→ AIM OF THE EXERCISE
Produce an exact copy of the lines from the line containing "The image size is (1200, 675)." through the last line of the entries below, and only those lines.

→ INFORMATION
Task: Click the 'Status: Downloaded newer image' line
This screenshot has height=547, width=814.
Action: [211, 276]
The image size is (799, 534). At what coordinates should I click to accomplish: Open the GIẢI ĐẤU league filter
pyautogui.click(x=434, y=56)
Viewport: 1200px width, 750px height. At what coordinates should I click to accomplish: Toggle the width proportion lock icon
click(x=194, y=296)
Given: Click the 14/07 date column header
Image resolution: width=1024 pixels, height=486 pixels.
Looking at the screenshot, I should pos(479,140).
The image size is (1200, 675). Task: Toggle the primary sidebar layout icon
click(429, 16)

→ EXPECTED ANSWER
The image size is (1200, 675). Task: Toggle the primary sidebar layout icon
click(429, 16)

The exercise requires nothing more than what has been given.